> [Exercise] Please rewrite the rows from the line with "Task: Toggle the Autoskan switch off" through the end of the rows, putting "profile picture" in place of "avatar" and changing nothing else. Leave the pictures out of your answer.
* Start The records *
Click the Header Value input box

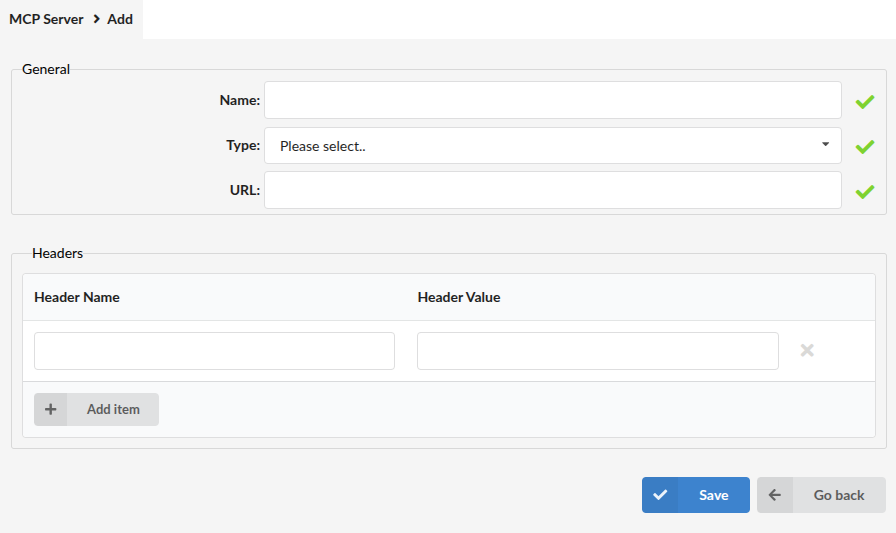[x=598, y=351]
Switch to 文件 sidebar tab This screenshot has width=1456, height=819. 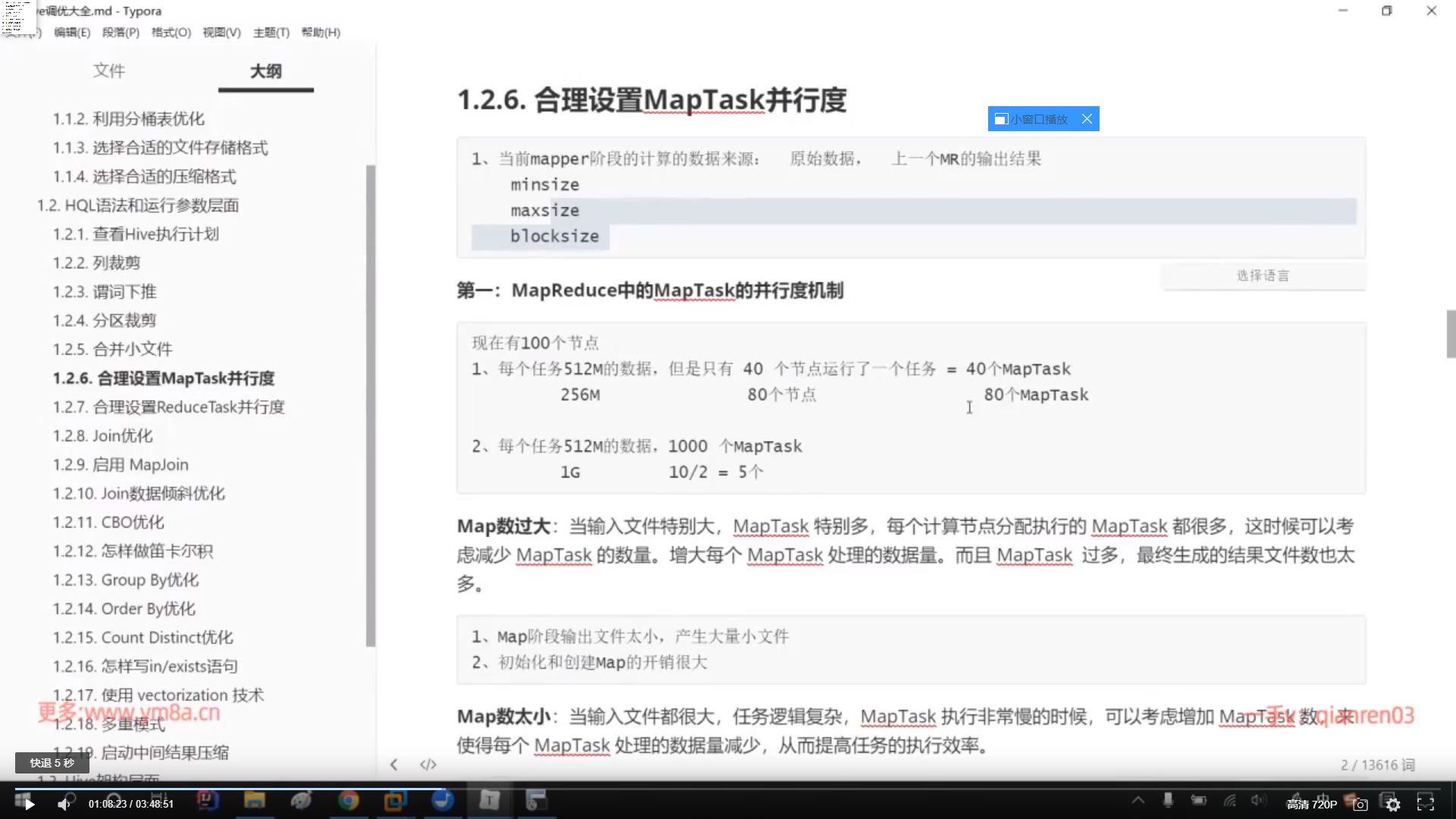108,71
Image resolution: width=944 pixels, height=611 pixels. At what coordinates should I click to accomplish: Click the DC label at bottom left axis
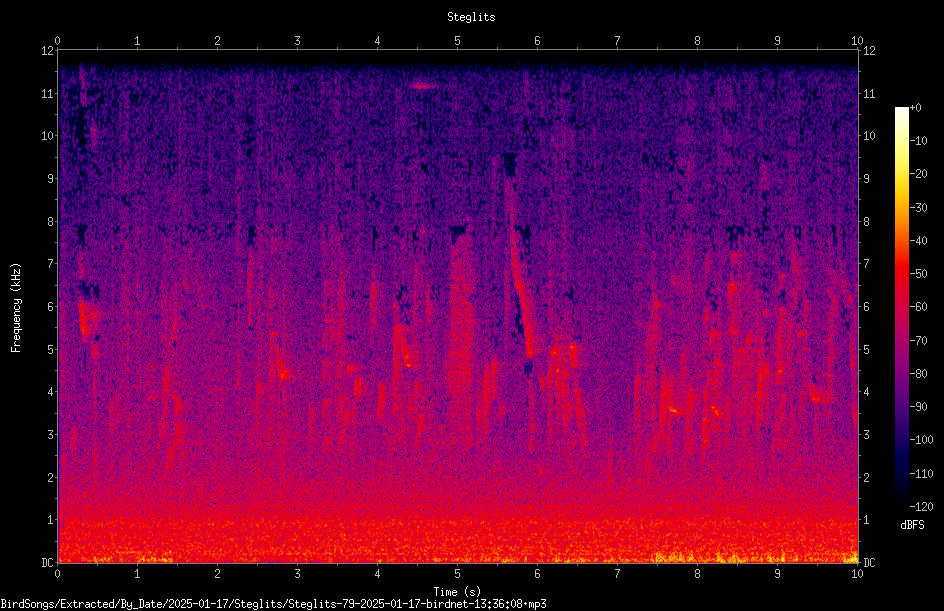pyautogui.click(x=48, y=562)
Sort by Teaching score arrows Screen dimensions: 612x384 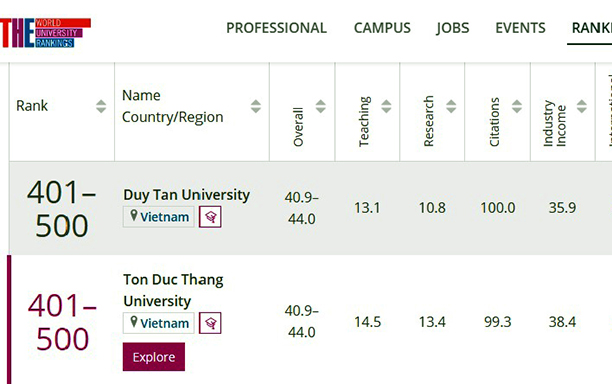click(386, 106)
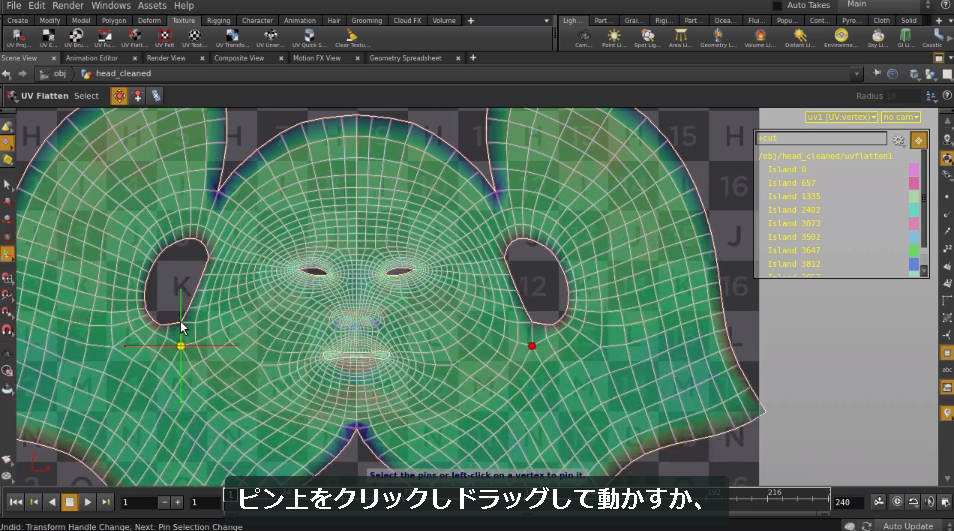Switch to the Geometry Spreadsheet tab
The image size is (954, 531).
405,58
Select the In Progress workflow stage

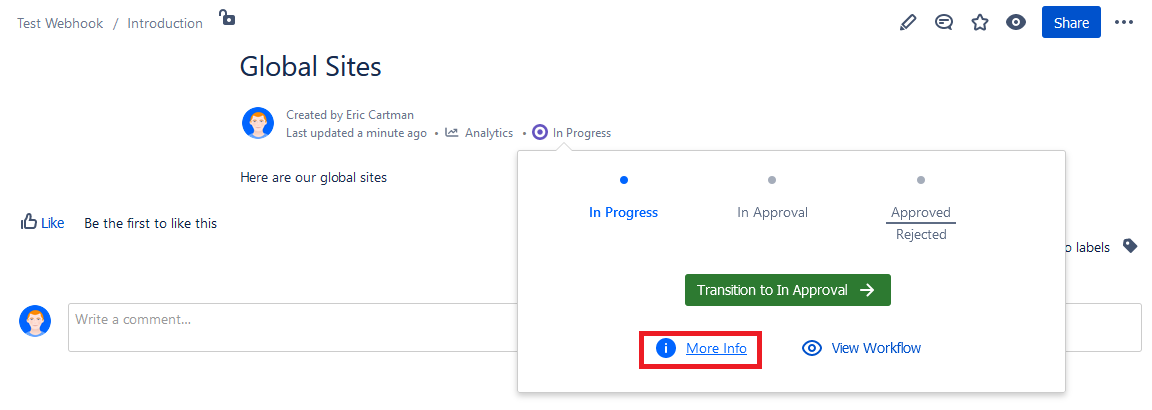[x=624, y=212]
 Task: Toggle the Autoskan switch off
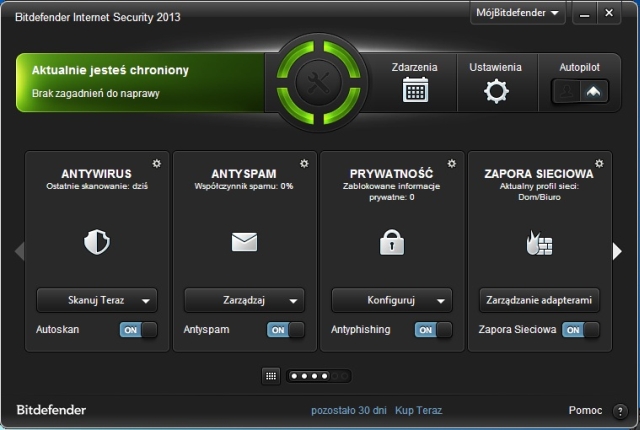pos(138,329)
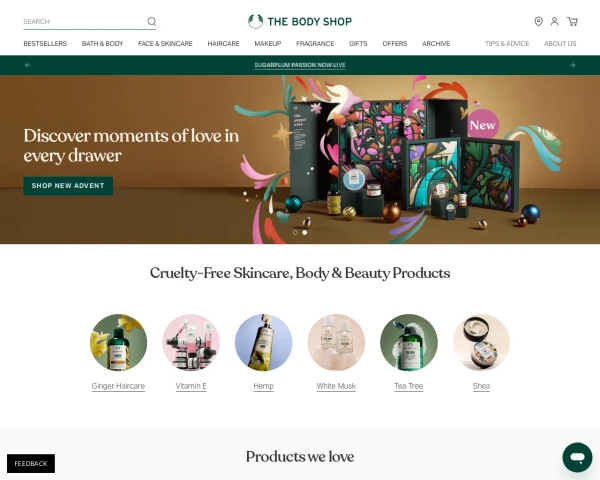Open the shopping cart icon
Screen dimensions: 600x480
(572, 21)
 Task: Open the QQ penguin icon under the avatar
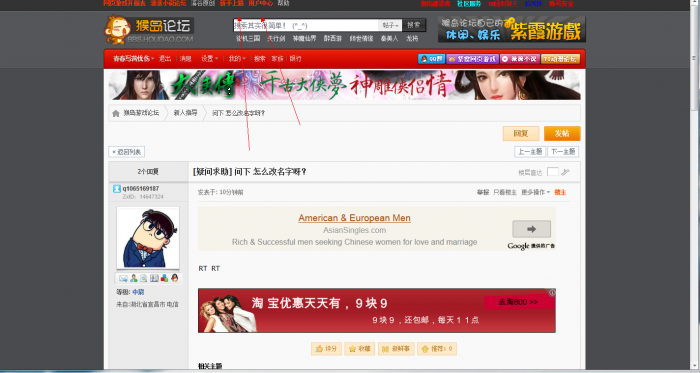(175, 278)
* End The records *
> [Right answer]
 Task: Toggle the Autoskan switch off
pos(138,329)
Open the shopping cart icon
Screen dimensions: 600x480
(572, 21)
 Task: Open the QQ penguin icon under the profile picture
(175, 278)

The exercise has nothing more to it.